◆ **EXERCISE**: Write out every record below exactly as it appears.

====== EXERCISE INPUTS ======

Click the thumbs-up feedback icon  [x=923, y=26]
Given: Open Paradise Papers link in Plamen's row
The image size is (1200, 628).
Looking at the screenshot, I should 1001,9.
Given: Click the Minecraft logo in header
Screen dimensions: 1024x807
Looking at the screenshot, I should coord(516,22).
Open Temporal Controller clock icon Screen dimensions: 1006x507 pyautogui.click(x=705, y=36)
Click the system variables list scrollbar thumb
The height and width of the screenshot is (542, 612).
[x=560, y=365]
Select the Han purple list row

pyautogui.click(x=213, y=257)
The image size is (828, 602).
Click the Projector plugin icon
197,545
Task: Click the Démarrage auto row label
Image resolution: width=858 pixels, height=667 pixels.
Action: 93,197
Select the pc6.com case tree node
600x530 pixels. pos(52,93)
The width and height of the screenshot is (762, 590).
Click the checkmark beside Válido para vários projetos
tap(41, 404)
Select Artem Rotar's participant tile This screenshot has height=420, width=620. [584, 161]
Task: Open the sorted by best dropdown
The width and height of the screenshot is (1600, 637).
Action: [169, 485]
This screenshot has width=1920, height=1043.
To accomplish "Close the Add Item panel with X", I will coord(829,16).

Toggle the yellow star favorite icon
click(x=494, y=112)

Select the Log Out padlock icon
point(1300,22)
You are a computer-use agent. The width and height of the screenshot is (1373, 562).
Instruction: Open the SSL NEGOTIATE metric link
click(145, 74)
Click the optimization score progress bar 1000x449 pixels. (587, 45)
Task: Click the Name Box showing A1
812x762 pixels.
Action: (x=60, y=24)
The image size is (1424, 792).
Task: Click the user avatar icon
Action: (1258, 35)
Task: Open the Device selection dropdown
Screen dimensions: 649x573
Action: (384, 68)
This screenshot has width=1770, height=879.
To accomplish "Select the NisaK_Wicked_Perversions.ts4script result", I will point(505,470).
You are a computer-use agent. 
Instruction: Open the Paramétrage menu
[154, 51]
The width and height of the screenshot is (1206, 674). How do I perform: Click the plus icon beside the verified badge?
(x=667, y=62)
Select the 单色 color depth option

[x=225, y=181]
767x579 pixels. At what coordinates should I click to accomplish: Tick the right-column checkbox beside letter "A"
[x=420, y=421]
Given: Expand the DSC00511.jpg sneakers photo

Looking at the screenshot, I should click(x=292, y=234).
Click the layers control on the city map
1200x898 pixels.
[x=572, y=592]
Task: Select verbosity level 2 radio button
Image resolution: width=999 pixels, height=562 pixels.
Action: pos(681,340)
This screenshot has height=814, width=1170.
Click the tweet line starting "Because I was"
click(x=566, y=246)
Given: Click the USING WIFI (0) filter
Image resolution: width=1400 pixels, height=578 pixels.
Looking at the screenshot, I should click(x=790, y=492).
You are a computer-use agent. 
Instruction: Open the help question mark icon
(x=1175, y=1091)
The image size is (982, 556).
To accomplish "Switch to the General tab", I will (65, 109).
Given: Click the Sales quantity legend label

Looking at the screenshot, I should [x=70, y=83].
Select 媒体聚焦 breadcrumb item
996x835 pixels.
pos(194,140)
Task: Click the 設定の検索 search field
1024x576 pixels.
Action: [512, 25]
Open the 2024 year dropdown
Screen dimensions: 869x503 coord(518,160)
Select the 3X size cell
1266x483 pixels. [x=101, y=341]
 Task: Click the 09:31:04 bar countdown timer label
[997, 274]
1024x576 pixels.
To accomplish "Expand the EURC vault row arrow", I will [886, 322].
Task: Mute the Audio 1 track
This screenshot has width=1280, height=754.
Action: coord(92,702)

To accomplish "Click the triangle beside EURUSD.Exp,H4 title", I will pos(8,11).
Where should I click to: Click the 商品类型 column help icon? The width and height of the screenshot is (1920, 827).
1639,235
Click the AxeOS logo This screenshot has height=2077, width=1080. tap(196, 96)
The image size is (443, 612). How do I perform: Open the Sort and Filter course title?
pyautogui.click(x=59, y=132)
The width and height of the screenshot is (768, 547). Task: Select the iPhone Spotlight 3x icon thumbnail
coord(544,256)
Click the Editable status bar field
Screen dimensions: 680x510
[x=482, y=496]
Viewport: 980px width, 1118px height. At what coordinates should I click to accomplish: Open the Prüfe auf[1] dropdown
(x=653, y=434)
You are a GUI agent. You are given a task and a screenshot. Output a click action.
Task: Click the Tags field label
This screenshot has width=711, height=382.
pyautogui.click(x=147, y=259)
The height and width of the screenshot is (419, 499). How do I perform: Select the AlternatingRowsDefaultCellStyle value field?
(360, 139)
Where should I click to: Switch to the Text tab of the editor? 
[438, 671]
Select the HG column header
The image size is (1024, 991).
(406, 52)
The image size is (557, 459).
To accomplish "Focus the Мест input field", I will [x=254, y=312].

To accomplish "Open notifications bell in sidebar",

======

◆ **THE COMPLETED TASK**:
Click the thumbs-up feedback icon  [x=923, y=26]
Given: Open Paradise Papers link in Plamen's row
The image size is (1200, 628).
Looking at the screenshot, I should 1001,9.
Given: Click the Minecraft logo in header
Screen dimensions: 1024x807
Looking at the screenshot, I should coord(516,22).
Open Temporal Controller clock icon Screen dimensions: 1006x507 pyautogui.click(x=705, y=36)
Click the system variables list scrollbar thumb
The height and width of the screenshot is (542, 612).
[x=560, y=365]
Select the Han purple list row

pyautogui.click(x=213, y=257)
The image size is (828, 602).
Click the Projector plugin icon
197,545
Task: Click the Démarrage auto row label
Image resolution: width=858 pixels, height=667 pixels.
Action: 93,197
Select the pc6.com case tree node
600x530 pixels. pos(52,93)
The width and height of the screenshot is (762, 590).
Click the checkmark beside Válido para vários projetos
tap(41, 404)
Select Artem Rotar's participant tile This screenshot has height=420, width=620. [584, 161]
Task: Open the sorted by best dropdown
The width and height of the screenshot is (1600, 637).
Action: [169, 485]
This screenshot has width=1920, height=1043.
To accomplish "Close the Add Item panel with X", I will coord(829,16).

Toggle the yellow star favorite icon
click(x=494, y=112)

Select the Log Out padlock icon
point(1300,22)
You are a computer-use agent. The width and height of the screenshot is (1373, 562).
Instruction: Open the SSL NEGOTIATE metric link
click(145, 74)
Click the optimization score progress bar 1000x449 pixels. (587, 45)
Task: Click the Name Box showing A1
812x762 pixels.
Action: (x=60, y=24)
The image size is (1424, 792).
Task: Click the user avatar icon
Action: (1258, 35)
Task: Open the Device selection dropdown
Screen dimensions: 649x573
Action: (384, 68)
This screenshot has width=1770, height=879.
To accomplish "Select the NisaK_Wicked_Perversions.ts4script result", I will point(505,470).
You are a computer-use agent. 
Instruction: Open the Paramétrage menu
[154, 51]
The width and height of the screenshot is (1206, 674). How do I perform: Click the plus icon beside the verified badge?
(x=667, y=62)
Select the 单色 color depth option

[x=225, y=181]
767x579 pixels. At what coordinates should I click to accomplish: Tick the right-column checkbox beside letter "A"
[x=420, y=421]
Given: Expand the DSC00511.jpg sneakers photo

Looking at the screenshot, I should click(x=292, y=234).
Click the layers control on the city map
1200x898 pixels.
[x=572, y=592]
Task: Select verbosity level 2 radio button
Image resolution: width=999 pixels, height=562 pixels.
Action: pos(681,340)
This screenshot has height=814, width=1170.
Click the tweet line starting "Because I was"
click(x=566, y=246)
Given: Click the USING WIFI (0) filter
Image resolution: width=1400 pixels, height=578 pixels.
Looking at the screenshot, I should click(x=790, y=492).
You are a computer-use agent. 
Instruction: Open the help question mark icon
(x=1175, y=1091)
The image size is (982, 556).
To accomplish "Switch to the General tab", I will (65, 109).
Given: Click the Sales quantity legend label

Looking at the screenshot, I should [x=70, y=83].
Select 媒体聚焦 breadcrumb item
996x835 pixels.
pos(194,140)
Task: Click the 設定の検索 search field
1024x576 pixels.
Action: [512, 25]
Open the 2024 year dropdown
Screen dimensions: 869x503 coord(518,160)
Select the 3X size cell
1266x483 pixels. [x=101, y=341]
 Task: Click the 09:31:04 bar countdown timer label
[997, 274]
1024x576 pixels.
To accomplish "Expand the EURC vault row arrow", I will [886, 322].
Task: Mute the Audio 1 track
This screenshot has width=1280, height=754.
Action: coord(92,702)

To accomplish "Click the triangle beside EURUSD.Exp,H4 title", I will pos(8,11).
Where should I click to: Click the 商品类型 column help icon? The width and height of the screenshot is (1920, 827).
1639,235
Click the AxeOS logo This screenshot has height=2077, width=1080. tap(196, 96)
The image size is (443, 612). How do I perform: Open the Sort and Filter course title?
pyautogui.click(x=59, y=132)
The width and height of the screenshot is (768, 547). Task: Select the iPhone Spotlight 3x icon thumbnail
coord(544,256)
Click the Editable status bar field
Screen dimensions: 680x510
[x=482, y=496]
Viewport: 980px width, 1118px height. At what coordinates should I click to accomplish: Open the Prüfe auf[1] dropdown
(x=653, y=434)
You are a GUI agent. You are given a task and a screenshot. Output a click action.
Task: Click the Tags field label
This screenshot has width=711, height=382.
pyautogui.click(x=147, y=259)
The height and width of the screenshot is (419, 499). How do I perform: Select the AlternatingRowsDefaultCellStyle value field?
(360, 139)
Where should I click to: Switch to the Text tab of the editor? 
[438, 671]
Select the HG column header
The image size is (1024, 991).
(406, 52)
The image size is (557, 459).
To accomplish "Focus the Мест input field", I will [x=254, y=312].

To accomplish "Open notifications bell in sidebar",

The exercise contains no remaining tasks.